Stated task:
Copy the material word for word, from its first line through the line containing "Action: pos(712,388)".

Interface element records
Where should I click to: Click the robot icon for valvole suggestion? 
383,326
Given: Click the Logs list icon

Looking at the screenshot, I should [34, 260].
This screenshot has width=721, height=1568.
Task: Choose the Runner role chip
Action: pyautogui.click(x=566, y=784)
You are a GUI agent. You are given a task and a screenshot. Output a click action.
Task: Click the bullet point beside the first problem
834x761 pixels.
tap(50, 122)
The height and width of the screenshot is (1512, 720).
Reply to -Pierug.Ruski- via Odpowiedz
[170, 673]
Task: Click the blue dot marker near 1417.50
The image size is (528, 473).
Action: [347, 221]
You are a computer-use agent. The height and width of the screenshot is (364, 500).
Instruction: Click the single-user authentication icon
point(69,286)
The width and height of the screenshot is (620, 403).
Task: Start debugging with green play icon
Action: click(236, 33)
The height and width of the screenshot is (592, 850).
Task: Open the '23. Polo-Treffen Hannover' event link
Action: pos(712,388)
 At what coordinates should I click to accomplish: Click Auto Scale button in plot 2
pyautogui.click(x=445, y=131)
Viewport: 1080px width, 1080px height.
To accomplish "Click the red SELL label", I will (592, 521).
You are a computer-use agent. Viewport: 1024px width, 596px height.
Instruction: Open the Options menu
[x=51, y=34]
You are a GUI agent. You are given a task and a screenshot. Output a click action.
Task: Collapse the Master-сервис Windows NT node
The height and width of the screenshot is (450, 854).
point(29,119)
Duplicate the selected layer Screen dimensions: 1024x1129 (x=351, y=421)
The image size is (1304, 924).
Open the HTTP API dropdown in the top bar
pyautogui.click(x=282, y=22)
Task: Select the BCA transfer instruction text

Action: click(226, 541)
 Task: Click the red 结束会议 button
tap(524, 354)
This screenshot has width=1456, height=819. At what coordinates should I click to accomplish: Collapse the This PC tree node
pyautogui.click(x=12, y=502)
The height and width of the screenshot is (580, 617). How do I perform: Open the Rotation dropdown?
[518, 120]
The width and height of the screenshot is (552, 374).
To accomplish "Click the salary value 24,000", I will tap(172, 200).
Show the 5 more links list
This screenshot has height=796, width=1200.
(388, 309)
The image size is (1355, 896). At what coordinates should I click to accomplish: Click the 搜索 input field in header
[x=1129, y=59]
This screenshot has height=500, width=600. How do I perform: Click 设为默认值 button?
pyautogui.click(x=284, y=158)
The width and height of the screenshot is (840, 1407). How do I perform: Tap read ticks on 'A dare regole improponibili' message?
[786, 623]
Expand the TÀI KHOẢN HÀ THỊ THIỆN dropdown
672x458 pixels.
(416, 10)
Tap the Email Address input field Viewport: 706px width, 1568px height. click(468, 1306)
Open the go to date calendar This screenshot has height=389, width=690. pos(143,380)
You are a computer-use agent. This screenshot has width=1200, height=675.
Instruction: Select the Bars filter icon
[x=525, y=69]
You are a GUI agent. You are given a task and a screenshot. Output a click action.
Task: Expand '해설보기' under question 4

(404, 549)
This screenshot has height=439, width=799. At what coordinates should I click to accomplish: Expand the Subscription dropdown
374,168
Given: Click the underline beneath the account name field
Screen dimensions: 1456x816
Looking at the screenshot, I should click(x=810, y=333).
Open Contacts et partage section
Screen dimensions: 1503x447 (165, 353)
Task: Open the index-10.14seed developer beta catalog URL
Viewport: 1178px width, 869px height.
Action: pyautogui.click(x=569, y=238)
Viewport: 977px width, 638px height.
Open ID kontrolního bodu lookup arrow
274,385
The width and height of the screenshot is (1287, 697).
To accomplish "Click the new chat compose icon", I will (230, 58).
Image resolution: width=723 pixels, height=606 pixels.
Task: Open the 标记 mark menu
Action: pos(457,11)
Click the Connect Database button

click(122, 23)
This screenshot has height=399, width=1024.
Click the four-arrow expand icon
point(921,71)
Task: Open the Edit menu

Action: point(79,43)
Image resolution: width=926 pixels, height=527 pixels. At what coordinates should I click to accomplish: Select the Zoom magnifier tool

Result:
Where should I click to: Click the robot icon for valvole suggestion? 
383,326
Given: Click the Logs list icon

Looking at the screenshot, I should [34, 260].
This screenshot has width=721, height=1568.
Task: Choose the Runner role chip
Action: pyautogui.click(x=566, y=784)
You are a GUI agent. You are given a task and a screenshot. Output a click action.
Task: Click the bullet point beside the first problem
834x761 pixels.
tap(50, 122)
The height and width of the screenshot is (1512, 720).
Reply to -Pierug.Ruski- via Odpowiedz
[170, 673]
Task: Click the blue dot marker near 1417.50
The image size is (528, 473).
Action: [347, 221]
You are a computer-use agent. The height and width of the screenshot is (364, 500).
Instruction: Click the single-user authentication icon
point(69,286)
The width and height of the screenshot is (620, 403).
Task: Start debugging with green play icon
Action: click(236, 33)
The height and width of the screenshot is (592, 850).
Task: Open the '23. Polo-Treffen Hannover' event link
Action: pos(712,388)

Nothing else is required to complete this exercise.